>
> Ask to see the documents for the declaration of "CE"
> conformance, which
> apply to every country in the European Union.
>
> On the face of it, it seems impossible that such a system
> could meet the
> regulations for conducted emissions of 15kHz and its
> harmonics without
> using RFI filtering.
Having had first hand experience with this exact problem,
put me on the record as disagreeing. A controller can easily
pass conducted emissions in CE or FCC testing by a wide
margin and be horrible near an amateur or commercial HF
receiving system.
I've cleaned up speed controllers (three phase from a German
company) and filter and suppression help from the
manufacturer is useless.

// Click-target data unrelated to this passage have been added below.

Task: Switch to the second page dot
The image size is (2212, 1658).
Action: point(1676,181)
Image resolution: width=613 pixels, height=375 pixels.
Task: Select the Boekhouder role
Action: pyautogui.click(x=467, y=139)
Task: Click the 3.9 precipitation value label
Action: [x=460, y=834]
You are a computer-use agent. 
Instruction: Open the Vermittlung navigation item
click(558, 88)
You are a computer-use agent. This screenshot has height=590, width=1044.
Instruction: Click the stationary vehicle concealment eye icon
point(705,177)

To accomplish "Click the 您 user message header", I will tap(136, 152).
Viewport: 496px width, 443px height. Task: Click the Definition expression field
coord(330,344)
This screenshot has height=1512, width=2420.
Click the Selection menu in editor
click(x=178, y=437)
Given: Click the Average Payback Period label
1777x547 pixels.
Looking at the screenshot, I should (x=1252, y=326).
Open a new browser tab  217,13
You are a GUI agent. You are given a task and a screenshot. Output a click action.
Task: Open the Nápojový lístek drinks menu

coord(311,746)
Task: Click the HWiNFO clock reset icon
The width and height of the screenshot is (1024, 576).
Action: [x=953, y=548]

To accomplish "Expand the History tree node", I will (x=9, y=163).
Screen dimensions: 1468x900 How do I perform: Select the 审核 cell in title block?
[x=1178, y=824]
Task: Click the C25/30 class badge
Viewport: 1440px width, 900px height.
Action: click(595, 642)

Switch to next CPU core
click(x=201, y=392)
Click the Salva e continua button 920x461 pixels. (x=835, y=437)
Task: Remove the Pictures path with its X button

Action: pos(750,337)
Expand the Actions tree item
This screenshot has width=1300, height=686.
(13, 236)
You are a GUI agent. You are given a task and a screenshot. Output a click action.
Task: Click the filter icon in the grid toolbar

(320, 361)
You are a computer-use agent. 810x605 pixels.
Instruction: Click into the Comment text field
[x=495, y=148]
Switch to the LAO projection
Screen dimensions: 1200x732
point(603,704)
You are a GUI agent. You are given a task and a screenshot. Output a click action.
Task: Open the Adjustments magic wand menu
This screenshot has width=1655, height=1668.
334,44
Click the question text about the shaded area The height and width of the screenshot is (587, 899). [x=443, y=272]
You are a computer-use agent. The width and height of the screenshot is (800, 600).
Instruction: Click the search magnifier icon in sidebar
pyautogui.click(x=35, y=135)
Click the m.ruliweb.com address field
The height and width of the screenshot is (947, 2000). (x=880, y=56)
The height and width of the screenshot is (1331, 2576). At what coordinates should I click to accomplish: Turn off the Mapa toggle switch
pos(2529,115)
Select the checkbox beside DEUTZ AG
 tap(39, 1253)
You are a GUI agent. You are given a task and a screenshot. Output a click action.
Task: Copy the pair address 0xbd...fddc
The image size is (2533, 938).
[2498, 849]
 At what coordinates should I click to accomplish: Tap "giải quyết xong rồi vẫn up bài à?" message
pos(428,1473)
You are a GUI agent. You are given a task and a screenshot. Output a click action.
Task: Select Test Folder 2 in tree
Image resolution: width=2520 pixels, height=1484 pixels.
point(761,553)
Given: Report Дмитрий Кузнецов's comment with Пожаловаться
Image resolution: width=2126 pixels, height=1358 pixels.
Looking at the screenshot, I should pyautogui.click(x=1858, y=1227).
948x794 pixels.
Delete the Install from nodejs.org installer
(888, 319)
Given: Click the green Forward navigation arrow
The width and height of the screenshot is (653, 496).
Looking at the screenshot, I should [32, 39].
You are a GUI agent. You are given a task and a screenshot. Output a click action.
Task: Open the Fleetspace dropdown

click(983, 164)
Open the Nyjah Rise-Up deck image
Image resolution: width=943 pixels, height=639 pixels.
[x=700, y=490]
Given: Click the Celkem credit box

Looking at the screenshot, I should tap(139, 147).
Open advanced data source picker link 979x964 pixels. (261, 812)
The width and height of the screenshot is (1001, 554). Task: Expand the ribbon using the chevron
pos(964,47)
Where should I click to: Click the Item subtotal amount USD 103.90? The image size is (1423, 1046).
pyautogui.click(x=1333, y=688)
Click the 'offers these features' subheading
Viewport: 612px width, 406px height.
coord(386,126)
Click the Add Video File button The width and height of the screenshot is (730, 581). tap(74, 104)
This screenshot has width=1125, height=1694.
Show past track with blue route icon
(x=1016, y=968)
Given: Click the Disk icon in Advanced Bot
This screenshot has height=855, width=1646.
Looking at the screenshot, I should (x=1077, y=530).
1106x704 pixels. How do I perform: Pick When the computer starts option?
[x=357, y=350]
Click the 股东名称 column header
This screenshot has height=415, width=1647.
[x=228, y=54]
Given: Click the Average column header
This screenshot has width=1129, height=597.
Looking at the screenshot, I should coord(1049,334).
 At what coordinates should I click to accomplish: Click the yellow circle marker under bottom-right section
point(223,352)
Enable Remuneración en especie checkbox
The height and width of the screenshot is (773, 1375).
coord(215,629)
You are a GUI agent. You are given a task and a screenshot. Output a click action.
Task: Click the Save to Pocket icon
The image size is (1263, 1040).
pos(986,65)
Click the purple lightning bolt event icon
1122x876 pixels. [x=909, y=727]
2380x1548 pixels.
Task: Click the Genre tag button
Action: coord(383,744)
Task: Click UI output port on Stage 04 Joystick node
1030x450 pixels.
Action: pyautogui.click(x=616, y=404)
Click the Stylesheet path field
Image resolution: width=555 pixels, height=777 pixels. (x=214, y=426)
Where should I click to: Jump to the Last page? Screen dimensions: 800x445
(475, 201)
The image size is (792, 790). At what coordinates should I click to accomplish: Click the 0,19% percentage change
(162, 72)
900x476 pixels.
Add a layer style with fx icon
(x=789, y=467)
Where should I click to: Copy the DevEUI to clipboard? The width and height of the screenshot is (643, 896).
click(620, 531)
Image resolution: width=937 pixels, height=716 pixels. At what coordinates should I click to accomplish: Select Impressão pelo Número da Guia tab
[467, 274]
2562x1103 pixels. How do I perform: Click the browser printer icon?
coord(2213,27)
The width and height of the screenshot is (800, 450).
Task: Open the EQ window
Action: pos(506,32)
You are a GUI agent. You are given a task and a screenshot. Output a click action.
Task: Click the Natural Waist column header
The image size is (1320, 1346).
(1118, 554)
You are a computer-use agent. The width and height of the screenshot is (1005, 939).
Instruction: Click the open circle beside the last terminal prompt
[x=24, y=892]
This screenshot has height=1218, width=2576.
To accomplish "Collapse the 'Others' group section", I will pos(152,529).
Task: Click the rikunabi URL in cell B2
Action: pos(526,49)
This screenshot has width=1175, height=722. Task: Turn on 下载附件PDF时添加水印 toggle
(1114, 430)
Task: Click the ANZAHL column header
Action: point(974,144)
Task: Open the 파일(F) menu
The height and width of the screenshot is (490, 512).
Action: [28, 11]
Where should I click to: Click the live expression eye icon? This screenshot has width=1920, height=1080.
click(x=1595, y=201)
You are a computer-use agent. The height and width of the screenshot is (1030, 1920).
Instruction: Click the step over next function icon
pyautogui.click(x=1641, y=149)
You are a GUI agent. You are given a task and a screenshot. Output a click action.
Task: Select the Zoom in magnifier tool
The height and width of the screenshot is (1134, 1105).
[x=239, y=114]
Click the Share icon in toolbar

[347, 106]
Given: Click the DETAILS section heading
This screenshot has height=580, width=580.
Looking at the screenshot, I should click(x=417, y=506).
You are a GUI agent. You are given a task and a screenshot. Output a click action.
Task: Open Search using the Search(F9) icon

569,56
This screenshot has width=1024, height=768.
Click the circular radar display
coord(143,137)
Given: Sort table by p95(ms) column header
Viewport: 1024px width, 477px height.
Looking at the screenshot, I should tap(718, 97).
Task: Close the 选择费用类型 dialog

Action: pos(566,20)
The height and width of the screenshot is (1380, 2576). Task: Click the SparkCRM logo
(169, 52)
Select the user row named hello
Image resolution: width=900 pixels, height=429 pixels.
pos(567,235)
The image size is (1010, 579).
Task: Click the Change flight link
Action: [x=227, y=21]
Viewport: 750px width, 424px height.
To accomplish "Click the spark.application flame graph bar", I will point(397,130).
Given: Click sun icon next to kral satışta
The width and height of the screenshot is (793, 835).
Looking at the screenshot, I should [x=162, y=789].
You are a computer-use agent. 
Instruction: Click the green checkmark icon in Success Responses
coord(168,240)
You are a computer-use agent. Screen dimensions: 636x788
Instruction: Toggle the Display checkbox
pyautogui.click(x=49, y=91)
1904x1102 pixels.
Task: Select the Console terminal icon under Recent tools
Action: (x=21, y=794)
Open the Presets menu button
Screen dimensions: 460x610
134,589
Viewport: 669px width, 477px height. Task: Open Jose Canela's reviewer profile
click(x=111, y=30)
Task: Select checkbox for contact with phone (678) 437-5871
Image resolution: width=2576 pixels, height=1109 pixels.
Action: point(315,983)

They don't understand radiated
noise, and the filters they sell have excellent suppression
below the HF bands but don't do much at all at HF. The fact
it is FCC approved or CE approved doesn't mean a thing when
the controller is near radio gear, especially if it is used
in or near an HF system.
I've made systems I've worked on so noise-free you can hold
a receiver next to the case and not hear the controller, but
I had to design custom filters in RF tight boxes for the
motor leads, control, and power leads. The entire controller
had to be enclosed in a properly designed box with copper
screening over the vents and everything entering and leaving
through multi-section shielded filters. The filters also had
to withstand the high transient voltages and high starting
currents of the inductive load while not causing the peak
current to be out of spec for the controller. It was
designed to look into an inductive load and there were
cautions about using it into a capacitive load beyond a
certain capacitance.
The power line is not the issue, the line to the load is.